Of all the furniture that you can put into your living space, the couch is probably the most important. It can easily be the most expensive if you buy it new. As with your office chair, you have to try the couch on. Sit in it. Take off your shoes and curl up into a corner. There must be plenty of support and plenty of padding. Now, get up, if you can. If you can’t get up as easily as you got down, don’t buy the couch, no matter how pretty it is or how little it costs. Short people especially, can be devoured by man-eating couches.

Chances are you are going to use your couch a lot, particularly if you bear any resemblance to a nutritious, tuberous vegetable. So your couch needs to be comfortable, to begin with. Sturdy and well-made goes without saying. A couch that’s going to see a lot of use needs to be upholstered in something sturdy.
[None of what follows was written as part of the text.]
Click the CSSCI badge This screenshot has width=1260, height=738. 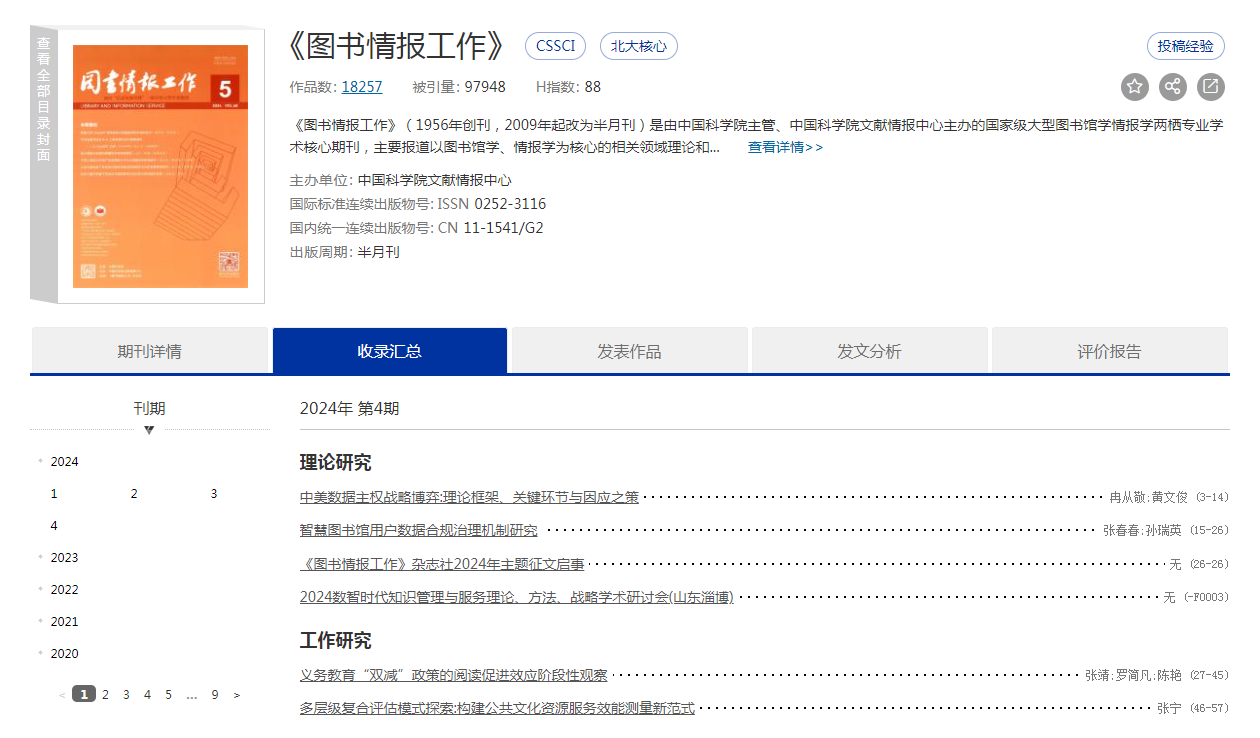click(x=555, y=46)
If there are pets or toddlers involved, well, don’t use white, for one thing. Some couches can be purchased with multiple sets of cushion covers and slipcovers—a very good idea.

But the really fabulous thing a couch can do is contain a bed. A futon can be converted, too. The main disadvantage of a futon is, there are no corners to curl up into. But a convertible couch can be any size from a narrow cot that unfolds out of a chair, a twin from a loveseat all the way to a queen-sized bed if you have the floor space for it. Convertible couches come in all quality/price ranges but a good one is well worth the money.
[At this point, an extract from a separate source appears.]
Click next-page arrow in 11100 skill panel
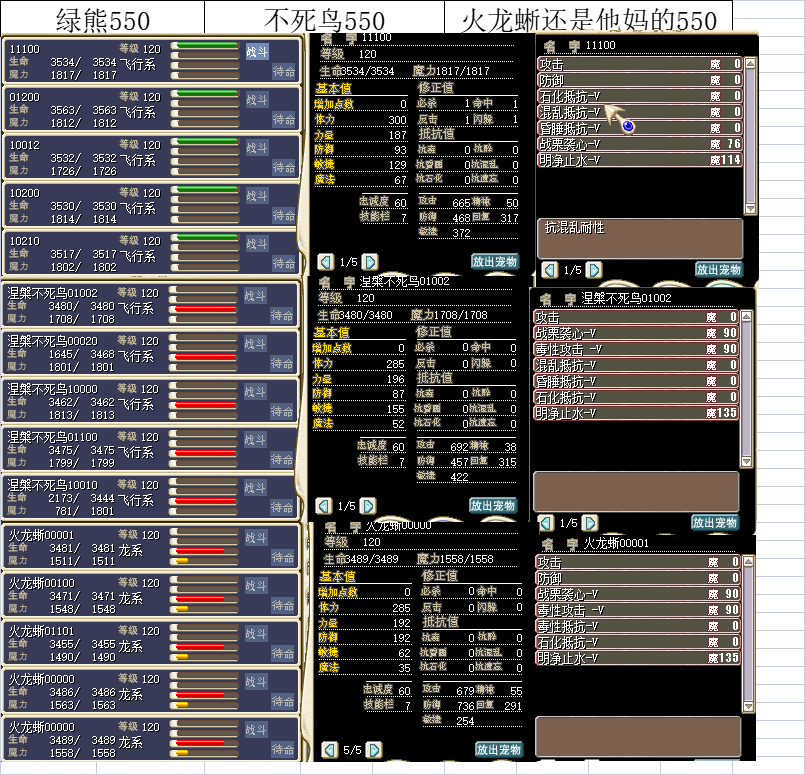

For one-room living, or to turn a study or living room into a guest room, there is nothing to beat the versatility of a convertible couch. If you have gruesome memories of a horrible experience, go to a good furniture store and try out a new one. The mechanisms and mattresses have all been improved over the years and you might find yourself very pleasantly surprised.
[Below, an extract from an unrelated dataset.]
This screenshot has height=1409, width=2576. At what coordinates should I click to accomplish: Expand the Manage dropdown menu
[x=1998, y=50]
The next most important piece is what sits in front of the couch. Well, you have to put your feet up on something, don’t you? A coffee table that is merely a table-top with legs is a waste of space. Something that uses the volume of space between the top and the floor is much more practical. There are coffee-table height chests of drawers and ones with open shelves and storage baskets and ones with a combination of both, even glass-topped display cases. For one-room living a storage ‘coffee table’ is imperative—just put wheels on it if you have to unfold the bed into the same floor space.

The one type of coffee table that looks lovely in a magazine but has little to recommend it in practice is the heavy glass table on a heavy metal stand. The darned thing shows every speck of dust and every fingerprint. If you put stuff on it, nobody can see how pretty it is. It isn’t practical storage. And lastly, spurting arteries make such a mess! Why tempt fate?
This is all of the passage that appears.